Wednesday, August 20, 2008

Paint the light side of the moon red

For the price of the Iraq War, we could've bought enough paint to paint the light side of the moon red.  

The moon has a surface area of 14,645,750 square miles.  It is in synchronous rotation with the Earth, meaning that the same half of it faces the Earth at all times.  Since a square mile is 27,878,400 square feet (that's 5280 feet squared)  the light side of the moon is 204 trillion square feet.  

LTX Bright Red Enamel paint, by Valspar, covers 400 square feet per gallon.  So we would need 510 billion gallons of it to cover the light side of the moon.  At the current price of $5.49 per gallon, we could paint the light side of the moon for $2.80 trillion, which is less than Joseph Stiglitz and Linda Bilmes' estimate of $3 trillion for the cost of the Iraq War. 

Image adapted under a Creative Commons License from jahdakinebrah.


Bob Munck said...

Near side of the moon, not the light side. Any particular part of the moon is only light for 14 days out of every 28 as the moon rotates relative to the sun.

breakerslion said...

I prefer Pink Floyd's explanation. "There is no dark side. It's all dark."

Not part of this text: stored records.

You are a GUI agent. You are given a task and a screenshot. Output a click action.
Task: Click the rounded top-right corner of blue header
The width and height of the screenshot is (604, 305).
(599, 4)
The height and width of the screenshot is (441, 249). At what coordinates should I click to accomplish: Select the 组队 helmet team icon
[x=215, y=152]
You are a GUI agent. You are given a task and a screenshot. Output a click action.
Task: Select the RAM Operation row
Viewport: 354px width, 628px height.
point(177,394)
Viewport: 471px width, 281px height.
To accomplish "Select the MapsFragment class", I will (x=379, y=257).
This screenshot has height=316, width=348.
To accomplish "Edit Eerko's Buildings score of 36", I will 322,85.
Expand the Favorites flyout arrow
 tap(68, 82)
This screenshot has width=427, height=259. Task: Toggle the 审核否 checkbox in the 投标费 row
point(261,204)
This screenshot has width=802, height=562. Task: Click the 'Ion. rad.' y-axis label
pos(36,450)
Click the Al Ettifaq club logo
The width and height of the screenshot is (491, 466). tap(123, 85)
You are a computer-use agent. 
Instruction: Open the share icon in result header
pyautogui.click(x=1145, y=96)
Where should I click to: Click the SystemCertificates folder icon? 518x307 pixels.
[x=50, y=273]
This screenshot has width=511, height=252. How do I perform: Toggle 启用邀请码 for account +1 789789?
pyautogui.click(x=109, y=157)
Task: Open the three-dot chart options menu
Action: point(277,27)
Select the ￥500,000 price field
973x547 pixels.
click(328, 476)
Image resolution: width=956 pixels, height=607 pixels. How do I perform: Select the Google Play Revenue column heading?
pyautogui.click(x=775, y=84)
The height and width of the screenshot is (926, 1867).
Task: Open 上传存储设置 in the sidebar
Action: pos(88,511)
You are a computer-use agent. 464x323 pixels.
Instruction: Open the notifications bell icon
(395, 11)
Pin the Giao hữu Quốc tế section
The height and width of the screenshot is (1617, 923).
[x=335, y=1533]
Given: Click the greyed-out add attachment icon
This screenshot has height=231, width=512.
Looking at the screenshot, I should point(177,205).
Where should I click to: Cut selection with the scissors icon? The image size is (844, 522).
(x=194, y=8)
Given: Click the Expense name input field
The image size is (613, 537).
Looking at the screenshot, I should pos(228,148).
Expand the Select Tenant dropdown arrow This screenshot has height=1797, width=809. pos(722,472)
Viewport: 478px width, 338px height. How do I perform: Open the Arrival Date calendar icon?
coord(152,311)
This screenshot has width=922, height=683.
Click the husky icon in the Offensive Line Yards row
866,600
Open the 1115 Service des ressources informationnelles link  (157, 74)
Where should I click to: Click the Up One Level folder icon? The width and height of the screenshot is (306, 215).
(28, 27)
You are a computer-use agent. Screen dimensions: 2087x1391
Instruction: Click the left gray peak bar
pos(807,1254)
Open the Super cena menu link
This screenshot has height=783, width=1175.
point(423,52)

I like some of your other examples, but this one does not take into account the cost of accelerating that prodigious mass of paint off the planet, and decelerating it for a soft landing on the moon. I suppose you could distribute it by blowing up a carefully calculated pattern of cans at some altitude before they crashed into the moon, but you would have to know the effects of vacuum on that mixture. The liquid would boil off leaving the pigment to fall as dust... Aw crap, I think too much!

Neil Sinhababu said...

I thought I'd dealt with that issue but the post is actually inconsistent. I get it right at the top (bought enough paint to paint) but I get it wrong at the bottom (we could paint). Oh well.